Chen et al. showed in their series of 23 cases an overall survival of 13 months in cases of non-radical resection [2]. Moreover, invasion of the great vessels often necessitates a non-radical resection [2], resulting in impaired survival. In our case, we believe the monobloc macroscopic tumor removal combined followed by spinal radiation therapy resulted in a satisfactory good survival of 4 years despite a histological subtype associated with a poor prognosis.

The mass had a right intrapleural and retropericardial location. Considering its location we opted for a right posterolateral thoracotomy to have good exposure. This approach allowed us to control both the spine and the oesophagus, and to perform a right lung resection, if needed. The 8th intercostal space was chosen as it was in front of the mass.

In addition, it remains sometimes impossible to confirm preoperatively if surrounding anatomical structures are invaded or not. In our case, we discovered, during the procedure, an invaded aorta and we realized the resection of an aortic segment through right thoracotomy. The exposure requires the careful release of the esophagus on almost all its intra thoracic portion and to delicately retract the heart up and the diaphragm down. We believe such a complex and major surgical procedure requires good collaboration between thoracic surgeons and anesthesiologists and should be performed in tertiary centers.

Conclusion

We report the exceptional case of a liposarcoma of the mediastinum with thoracic aorta invasion. Surgical removal was obtained through right posterolateral thoracotomy and required replacement of a segment of descending thoracic aorta. This unusual approach can be considered for malignant tumor resection.

Declarations

Consent statement: Ethical Review Board approval of Limoges Hospital Center: N°577-2022-233 (29 September 2022). ERB have not recommended personal consent request because patient is dead.

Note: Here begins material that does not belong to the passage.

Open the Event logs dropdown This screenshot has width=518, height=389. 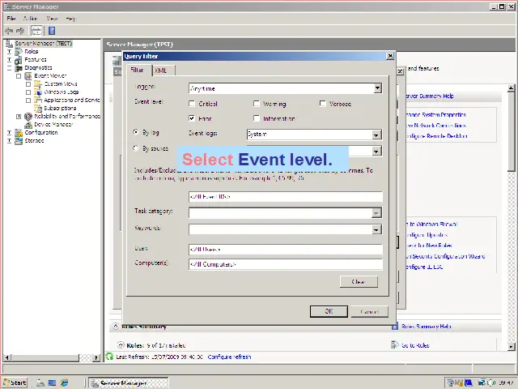(x=376, y=135)
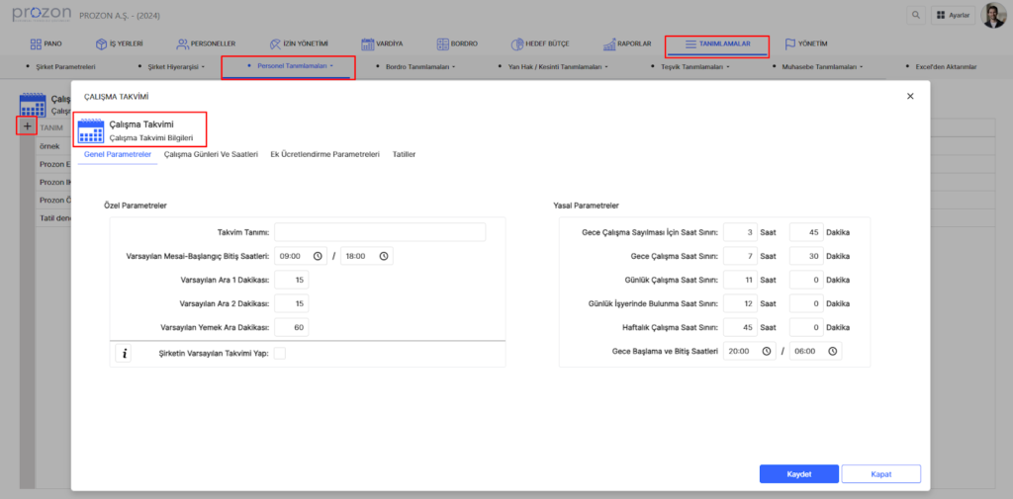The height and width of the screenshot is (499, 1013).
Task: Open clock picker for 20:00 night start
Action: (x=767, y=351)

Disclosure statement: Non to declare.

References

  1. Decker JR, deHoyos AL, DeCamp MM. Succesful Thoracoscopic Resection of a Large Mediastinal Liposarcoma. Ann Thorac Surg. 2011; 92: 1499-1501.
  2. Chen M, Yang J, Zhu L, et al. Primary liposarcoma: A clinicopathologic study and prognostic analysis of 23 cases. J Cardiothorac Surg. 2014; 9: 119
  3. Lin YY, Su WF. Liposarcoma of the Anterior Mediastinum and Neck. N Eng Med. 2010; 363: 9.
  4. Liu L, Wei X, Pan T. A giant primary myxoidliposarcoma of the posterior mediastinum. Eur J Cardiothorac Surg. 2010; 37: 958.
  5. Boland JM, Colby TV, Folpe AL. Liposarcomas of the mediastinum and thorax: A clinicopathologic and molecular cytogenetic study of 24 cases, emphasizing unusual and diverse histologic features. Am J Surg Pathol. 2012; 36: 1395-1403.